# TEXTAUSZUG:
────
Titel: | Glasofen mit Gasfeuerung, von Venini in Tione (italien. Tirol). |
Fundstelle: | Band 159, Jahrgang 1861, Nr. CXIV., S. 422 |
Download: | XML |
CXIV.
Glasofen mit Gasfeuerung, von Venini in Tione (italien.
Tirol).
Aus Armengaud's Génie industriel, Juli 1860, S.
49.
Mit Abbildungen auf Tab.
VII.
Venini's Glasofen mit Gasfeuerung.
Die nach der Beschreibung des in Frankreich ertheilten Patents vom 13. Januar 1857
und den später eingereichten verschiedenen Zusätzen construirten Oefen Venini's sind eine sehr glückliche Anwendung der
Gasfeuerung, wodurch geringeres Brennmaterial, welches bisher nicht in Glasöfen
gebrannt werden konnte, nutzbar anzuwenden ist. Dahin gehören namentlich magere
Steinkohlen, die bisher nicht einmal im Gemisch mit anderen zu verwenden waren, und
die mit 1/4 oder 1/3 fetten Kohlen in den neuen Oefen leicht ersichtlichen Nutzen
gewähren.
Außerdem sind diese Oefen, welche keine Roste haben, so gebaut, daß auch wesentlich
an der Menge des zu verwendenden Brennmaterials erspart wird, da die Construction
eine raschere und ausdauerndere Erhitzung der Schmelzhäfen und eine bessere
Ausnützung der entwickelten Hitze bietet.
Venini hat seine Verbesserungen mit besonderer Sorgfalt
geprüft und deren Erfolge festgestellt, wozu ihn seine Stellung als Vorsteher der
Glashütte in Tione vorzüglich befähigte. Seine Vertreter in Frankreich sind die
HHrn. Thirion und Mastaing,
Civil-Ingenieure in Paris.
Als Beispiel der neuen Ofenconstruction folgt hier die Beschreibung eines Ofens zu
sechs großen Schmelzhäfen. Die Figuren 21 und 22 geben den
Aufriß und Grundriß eines solchen Ofens.
Das Gewölbe dieses Ofens ist flach, ellipsoidisch; die Heizung wird durch zwei Formen
für das Gemisch von Gas und Luft vermittelt.
Diese Formen liegen einander gegenüber, in der großen Achse der den Ofen bildenden
Ellipse, so daß die Ströme in der Mitte zusammentreffen und sich von da regelmäßig
um die Häfen verbreiten. In der Mitte des Ofens befindet sich demnach der Herd F' mit fast ebener Sohle, jedoch mit einer geringen
Vertiefung zur Aufnahme des aus den Häfen etwa ausfließenden Glases, welches dann
durch die Oeffnung o in einen Behälter austritt.
────
Aufzeichnungen zum Auffinden von Wörtern und Elementen:
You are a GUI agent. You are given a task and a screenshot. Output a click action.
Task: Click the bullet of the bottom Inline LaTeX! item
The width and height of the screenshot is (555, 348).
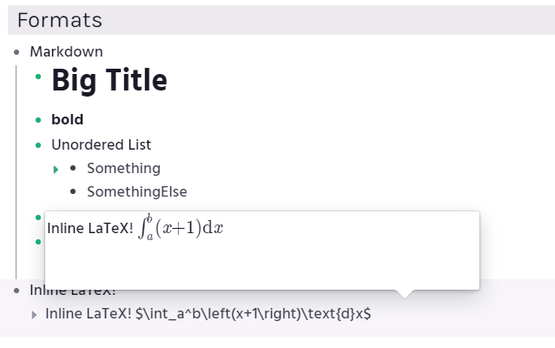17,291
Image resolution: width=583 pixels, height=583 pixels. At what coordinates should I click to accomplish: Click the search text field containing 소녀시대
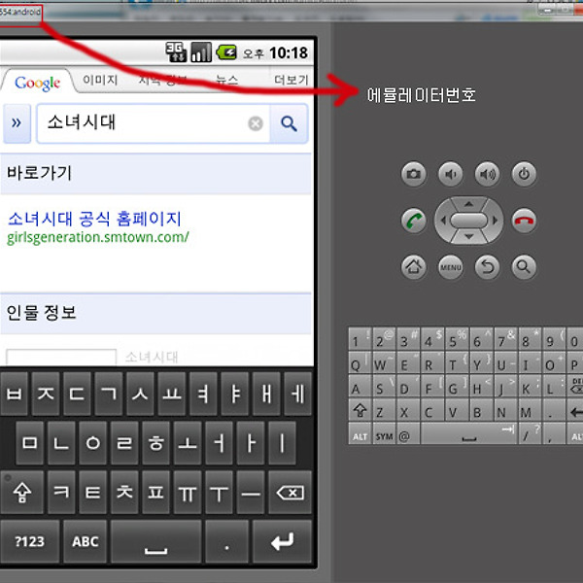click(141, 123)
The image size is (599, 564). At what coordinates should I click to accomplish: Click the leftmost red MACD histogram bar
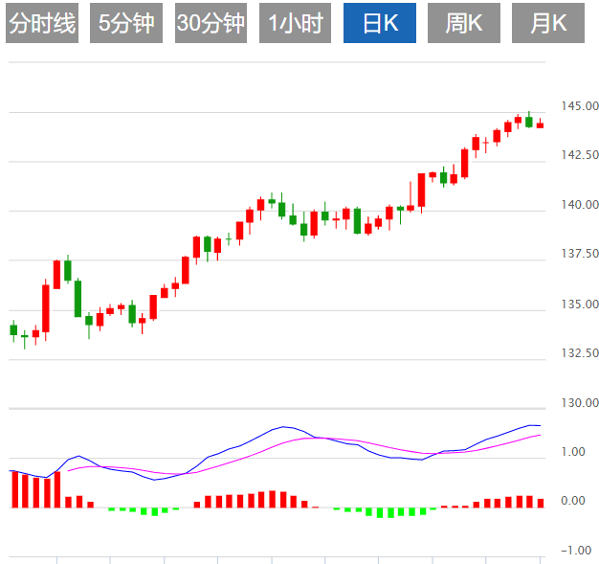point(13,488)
────
# GESTELLTE AUFGABE 1:
Welche Länder-, Regions- und Ortsnamen kommen im Textauszug über den Glasofen mit Gasfeuerung vor? Zähl alle auf.
# GESTELLTE AUFGABE 2:
Multipliziere in den Einträgen jede Koordinate in den Antworten mit 1,15 und runde auf ganze Zahlen, wobei ,5 aufgerundet wird. Schreib dann die Zeilen samt Anweisungen neu, beginnend mit der Zeile, die "The image size" enthält, bis zum Ende der Einträge, und lass die Bilder weg.

# SCHRIFTLICHE ANTWORT 1:
Tione, Tirol (italienisches), Frankreich, Paris

# SCHRIFTLICHE ANTWORT 2:
The image size is (599, 564). At what coordinates should I click to accomplish: Click the leftmost red MACD histogram bar
point(15,561)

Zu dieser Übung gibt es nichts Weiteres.